> **WHAT NEEDS TO BE DONE**
Two lines below mark the span: the one containing "Focus the Search input field" and the one containing "Image resolution: width=516". Set down both, plus every line between, exactly as they stand, and nothing else.
┄┄┄┄┄┄
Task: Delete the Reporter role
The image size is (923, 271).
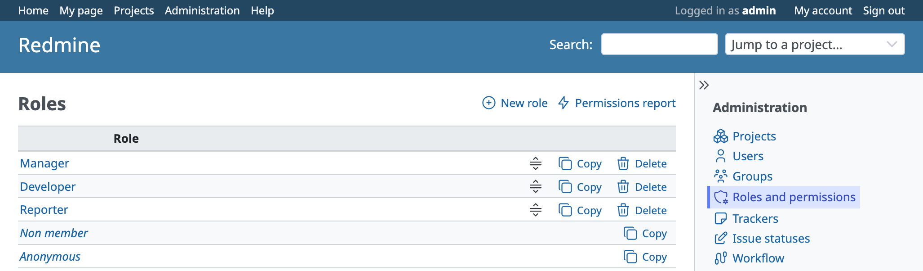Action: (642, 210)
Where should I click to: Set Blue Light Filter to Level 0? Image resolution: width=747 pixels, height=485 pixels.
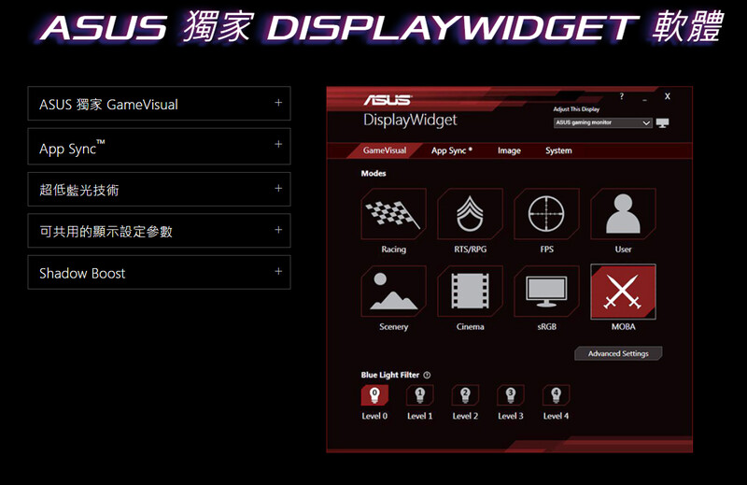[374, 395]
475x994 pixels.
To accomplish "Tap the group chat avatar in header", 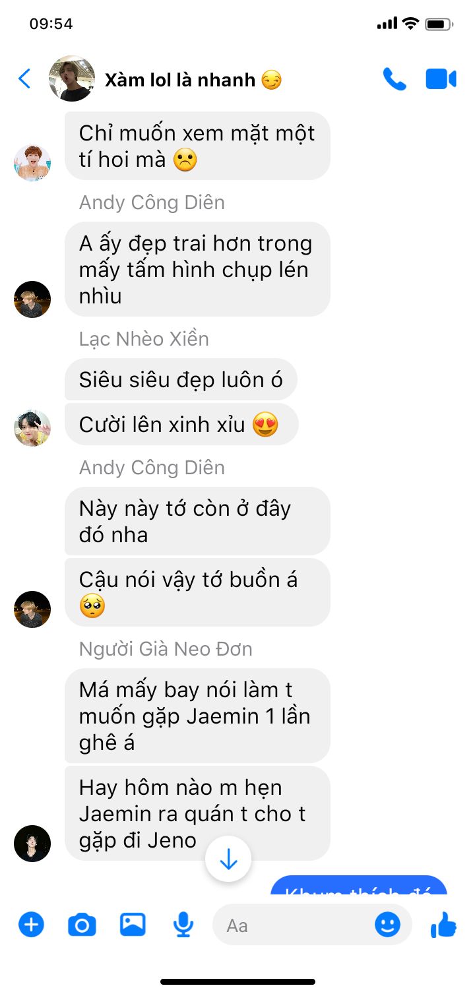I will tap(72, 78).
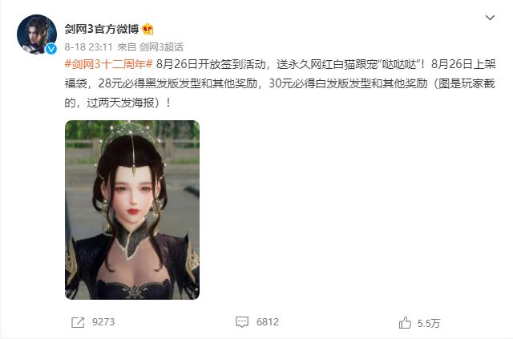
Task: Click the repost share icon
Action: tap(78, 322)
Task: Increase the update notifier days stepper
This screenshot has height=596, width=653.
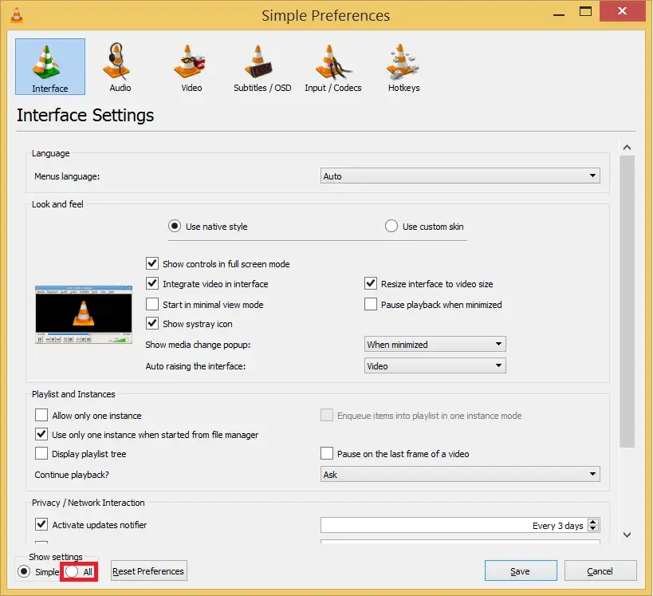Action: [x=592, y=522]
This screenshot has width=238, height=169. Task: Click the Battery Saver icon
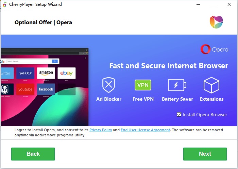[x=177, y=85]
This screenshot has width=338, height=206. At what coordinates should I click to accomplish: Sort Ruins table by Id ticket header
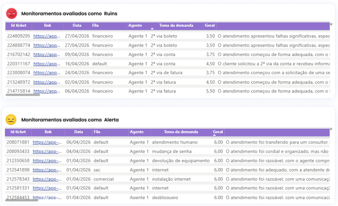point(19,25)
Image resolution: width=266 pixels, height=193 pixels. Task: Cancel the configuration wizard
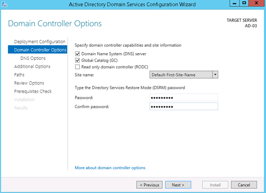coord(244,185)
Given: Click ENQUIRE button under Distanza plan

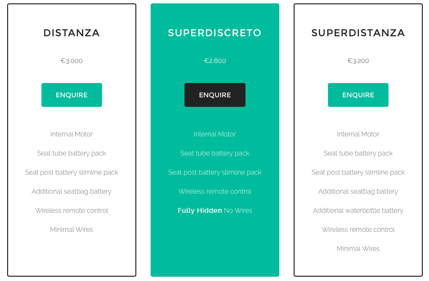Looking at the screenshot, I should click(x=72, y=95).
┄┄┄┄┄┄
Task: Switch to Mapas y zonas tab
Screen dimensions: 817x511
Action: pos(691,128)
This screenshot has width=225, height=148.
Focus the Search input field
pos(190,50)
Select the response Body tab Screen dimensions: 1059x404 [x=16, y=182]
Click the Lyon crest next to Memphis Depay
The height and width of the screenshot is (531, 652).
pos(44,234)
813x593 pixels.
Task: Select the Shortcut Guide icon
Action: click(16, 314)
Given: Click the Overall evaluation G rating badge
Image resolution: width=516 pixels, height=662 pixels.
┄┄┄┄┄┄
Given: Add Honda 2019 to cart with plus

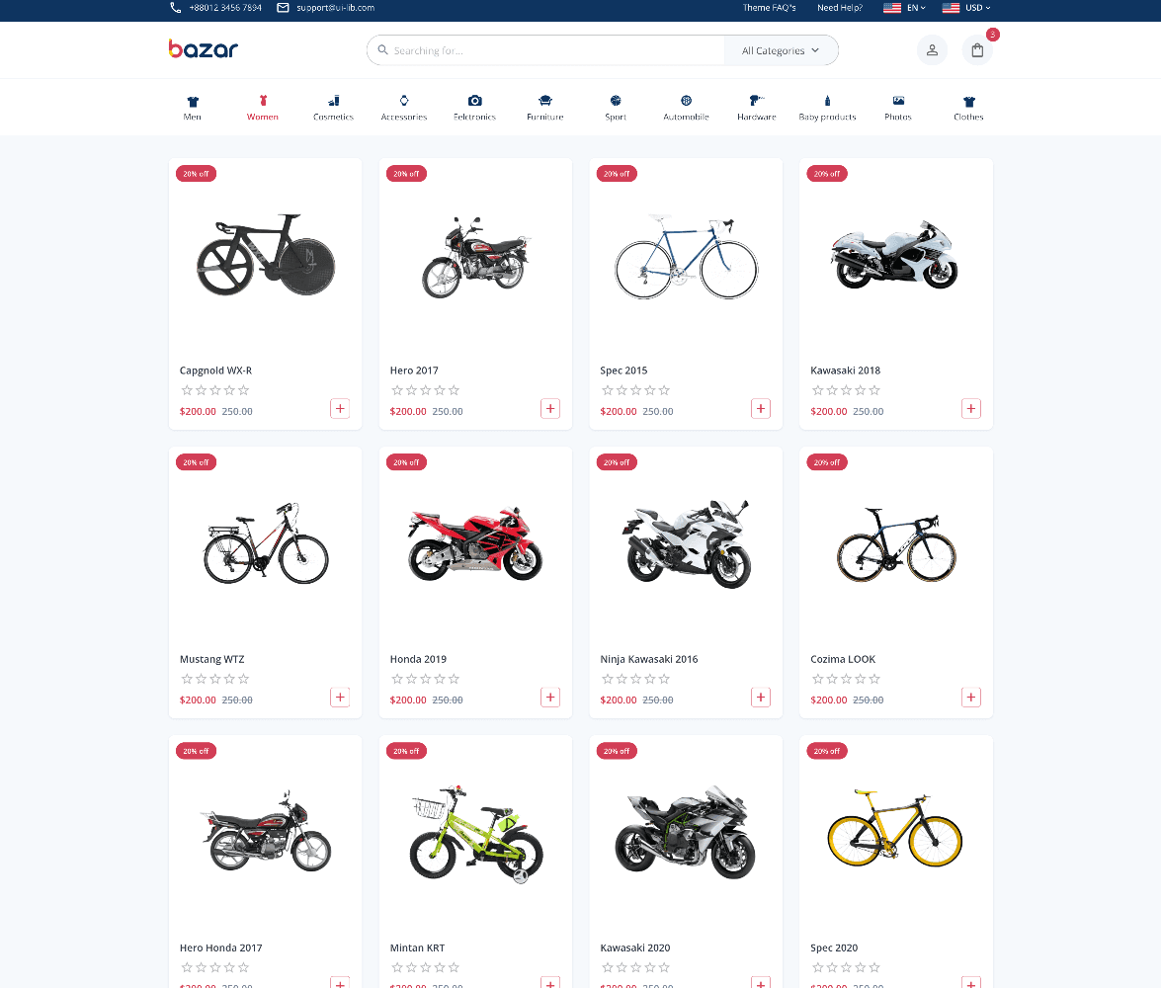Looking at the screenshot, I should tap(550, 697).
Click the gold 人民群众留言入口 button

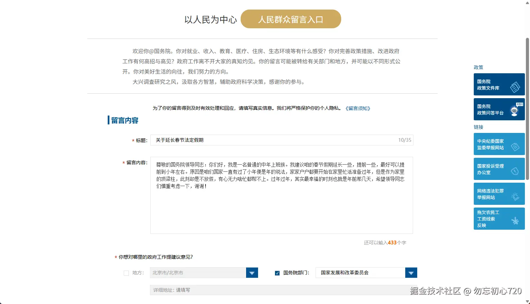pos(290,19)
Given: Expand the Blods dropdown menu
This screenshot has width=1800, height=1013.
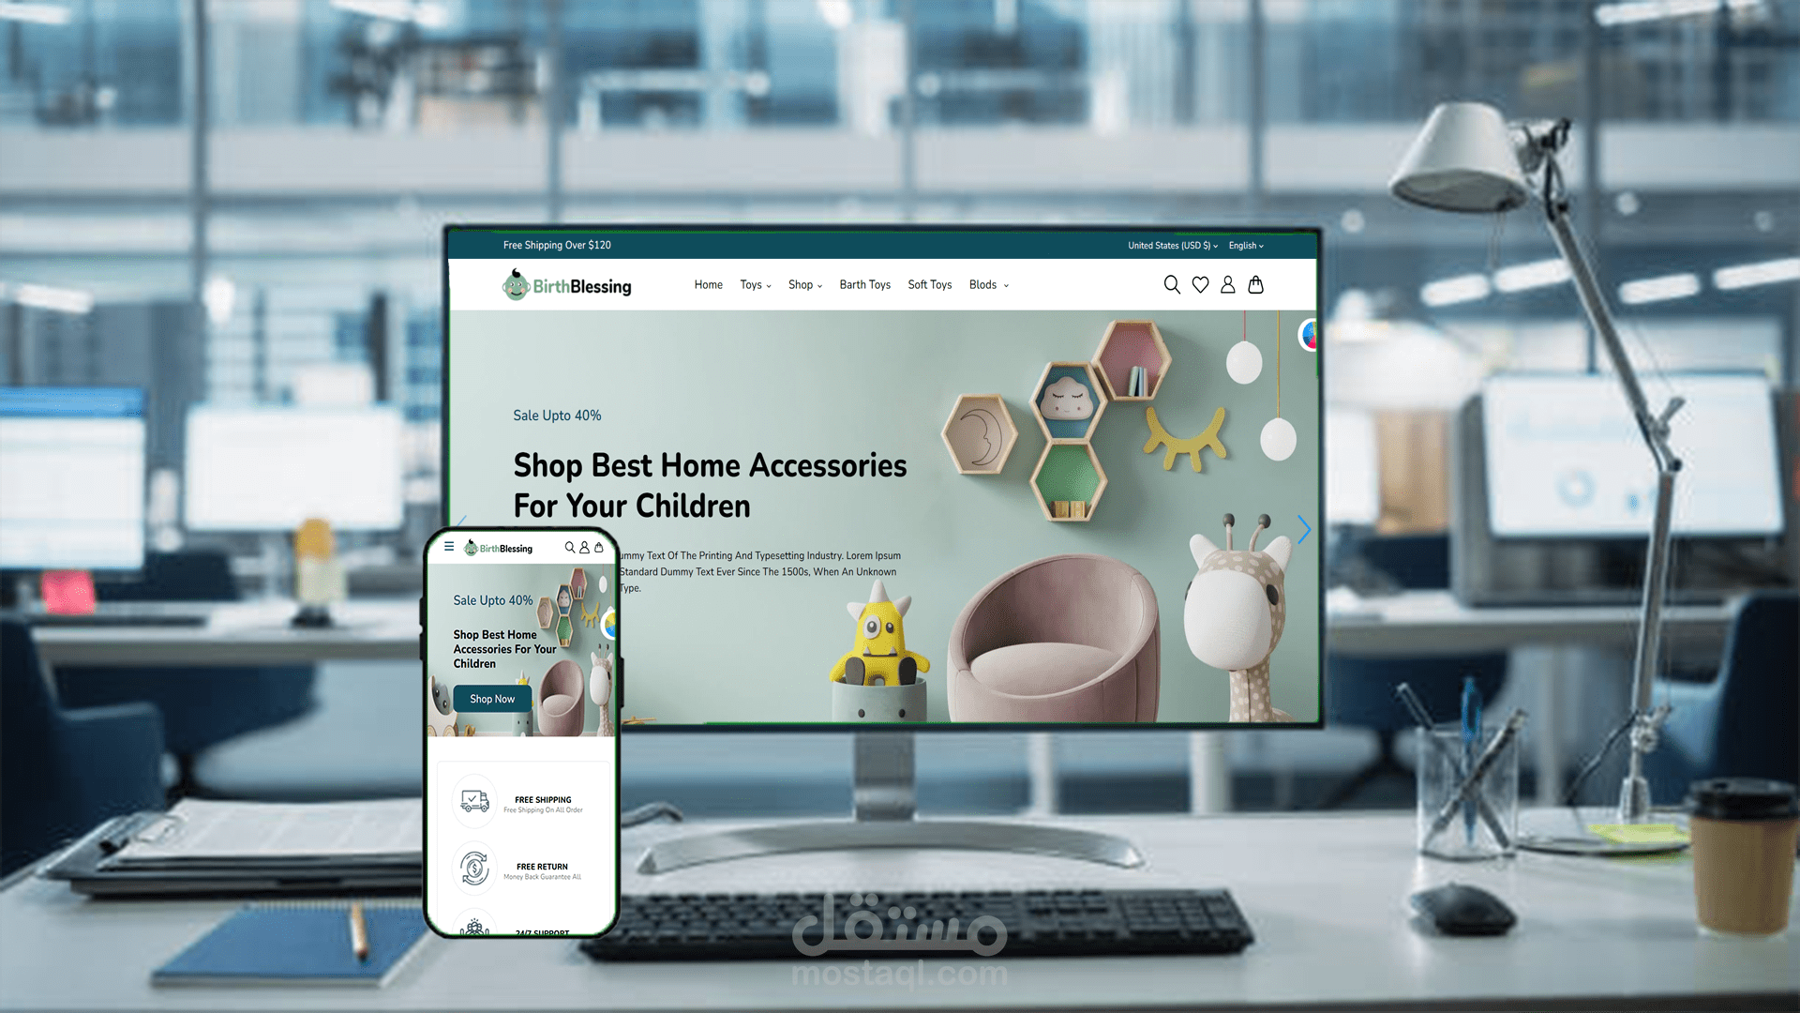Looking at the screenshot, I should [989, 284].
┄┄┄┄┄┄
> **YOUR RESPONSE**
Focus the Search input field
pos(190,50)
Select the response Body tab Screen dimensions: 1059x404 [x=16, y=182]
Click the Lyon crest next to Memphis Depay
The height and width of the screenshot is (531, 652).
pos(44,234)
813x593 pixels.
Task: Select the Shortcut Guide icon
Action: click(16, 314)
Given: Click the Overall evaluation G rating badge
Image resolution: width=516 pixels, height=662 pixels.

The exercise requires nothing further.